I love how the scientific community is coming together like never before to fight this virus.  The amount of data sharing and international teamwork is incredible.

I kinda wish I would have been a scientist and not a drummer right now lol.  I’d still have a job, and more excitement.

I wish before this happened…that I had gotten new shoes.  I was about to go shoe shopping. My shoes are very worn out now. My feet are aching. Personal problems. From now on I will have 2 pairs of shoes.

I wish I would have had Elvis’ nails trimmed right before quarantine, or I had taken a full training course on how to trim a difficult dog’s nails.

So, I do personally disagree with one aspect of the quarantine, and that is the lack of access to nature and trails. I admit this is mostly a selfish opinion because I hike and run trails for my own mental and physical health.  Not being able to run while breathing in the fresh air is hard on me and making my depression worse.  Plus staying away from people in nature is a secret skill of mine…I was a stoner in Sioux City Iowa.

Seriously though, I really do,  think access to nature is important for human health and our immune systems.  You can still go outside while quarantined

Even so, of course I am not one of those whiny assholes protesting!!! Shut up and take one for the team! If you hate your hair so much, just quit looking in the mirror.

Understand that during this crisis we are at a point in history where we need to make personal sacrifices and put the greater good above individual freedoms. This is bigger than our temporary inconveniences.

I am looking at the positives of this worldwide pause.  The Earth is healing.  The science geek in me can not wait to see all the graphs showing how this moment in time is affecting smog, global temperature, water quality, ect.  This is what the planet needed. It is a collective deep breath for the planet and everyone on it. Just a moment to rest and reset.

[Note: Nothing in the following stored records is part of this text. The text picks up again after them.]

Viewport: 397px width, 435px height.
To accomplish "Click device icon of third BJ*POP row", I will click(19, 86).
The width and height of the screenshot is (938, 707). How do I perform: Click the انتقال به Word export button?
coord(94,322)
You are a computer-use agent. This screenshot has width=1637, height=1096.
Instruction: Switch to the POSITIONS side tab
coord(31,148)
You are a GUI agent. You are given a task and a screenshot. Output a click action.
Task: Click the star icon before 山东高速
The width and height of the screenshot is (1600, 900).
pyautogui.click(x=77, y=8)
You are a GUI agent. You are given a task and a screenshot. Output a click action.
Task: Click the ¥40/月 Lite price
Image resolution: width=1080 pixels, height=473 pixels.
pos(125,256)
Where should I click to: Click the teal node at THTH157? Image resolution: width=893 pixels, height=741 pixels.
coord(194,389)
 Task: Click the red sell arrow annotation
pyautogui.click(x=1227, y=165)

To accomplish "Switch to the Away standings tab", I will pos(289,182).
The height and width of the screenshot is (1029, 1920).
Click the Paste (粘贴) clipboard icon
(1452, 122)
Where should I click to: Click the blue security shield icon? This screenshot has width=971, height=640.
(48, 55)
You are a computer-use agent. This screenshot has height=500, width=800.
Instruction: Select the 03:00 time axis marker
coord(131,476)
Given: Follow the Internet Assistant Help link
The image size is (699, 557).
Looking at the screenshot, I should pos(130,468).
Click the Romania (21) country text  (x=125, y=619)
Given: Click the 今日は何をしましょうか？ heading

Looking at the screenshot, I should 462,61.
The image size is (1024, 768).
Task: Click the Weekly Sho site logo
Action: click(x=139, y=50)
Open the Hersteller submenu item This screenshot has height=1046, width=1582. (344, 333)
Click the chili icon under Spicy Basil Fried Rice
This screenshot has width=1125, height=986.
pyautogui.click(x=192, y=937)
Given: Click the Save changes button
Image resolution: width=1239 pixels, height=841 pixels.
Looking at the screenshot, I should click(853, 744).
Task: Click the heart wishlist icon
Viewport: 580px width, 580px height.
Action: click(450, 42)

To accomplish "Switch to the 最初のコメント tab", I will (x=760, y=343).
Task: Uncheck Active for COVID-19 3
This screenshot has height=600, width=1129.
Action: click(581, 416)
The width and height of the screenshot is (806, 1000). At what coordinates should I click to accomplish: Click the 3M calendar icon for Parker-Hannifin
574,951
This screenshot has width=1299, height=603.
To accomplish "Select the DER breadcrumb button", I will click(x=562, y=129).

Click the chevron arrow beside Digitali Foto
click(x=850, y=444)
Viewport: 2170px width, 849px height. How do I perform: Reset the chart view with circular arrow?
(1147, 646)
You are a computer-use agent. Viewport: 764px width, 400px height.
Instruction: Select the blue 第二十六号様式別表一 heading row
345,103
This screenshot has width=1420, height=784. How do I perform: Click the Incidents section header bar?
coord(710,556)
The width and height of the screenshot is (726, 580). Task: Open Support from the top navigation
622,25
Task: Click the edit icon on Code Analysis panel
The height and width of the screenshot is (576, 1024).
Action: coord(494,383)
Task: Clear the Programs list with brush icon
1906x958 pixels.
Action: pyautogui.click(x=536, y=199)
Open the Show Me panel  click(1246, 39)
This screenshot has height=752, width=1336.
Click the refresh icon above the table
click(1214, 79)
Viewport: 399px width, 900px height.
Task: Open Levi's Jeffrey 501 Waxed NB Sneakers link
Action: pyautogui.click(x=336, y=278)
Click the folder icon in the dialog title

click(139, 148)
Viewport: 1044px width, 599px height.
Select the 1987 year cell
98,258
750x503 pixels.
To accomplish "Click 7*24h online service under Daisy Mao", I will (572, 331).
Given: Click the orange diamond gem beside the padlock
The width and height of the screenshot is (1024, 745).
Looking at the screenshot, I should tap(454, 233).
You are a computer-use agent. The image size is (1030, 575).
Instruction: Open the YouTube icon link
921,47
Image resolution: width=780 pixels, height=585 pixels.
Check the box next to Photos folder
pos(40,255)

The future is unwritten and filled with potential.  We need to figure out a system that works  better for everyone, including the earth/climate.

 

 

 

 

 

 

The Quarantine Month 1: How I feel…

It has been over a month since I have worked. (RIP my job at Bandago 8 1/2 years.)  That last day, Sunday March 15th, I had an eerie feeling it was my last ( I wasn’t laid off until the 18th.)   I remember a sound engineer dropping off a van after the tour she was on was cancelled, she had just driven back from the East Coast. The next 7 months of work she had planned completely vanished.  She seemed devastated and numb.   That was the last client I remember talking to.  The rest of the day was me and my coworker driving  excess vans across LA to store them in lots to sit. On my last day, only a few of the hundred some vans at the LA location were still on the road, and set to return that week.  I enjoyed my job (for a day job,) and appreciate the company. I hope they can eventually recover.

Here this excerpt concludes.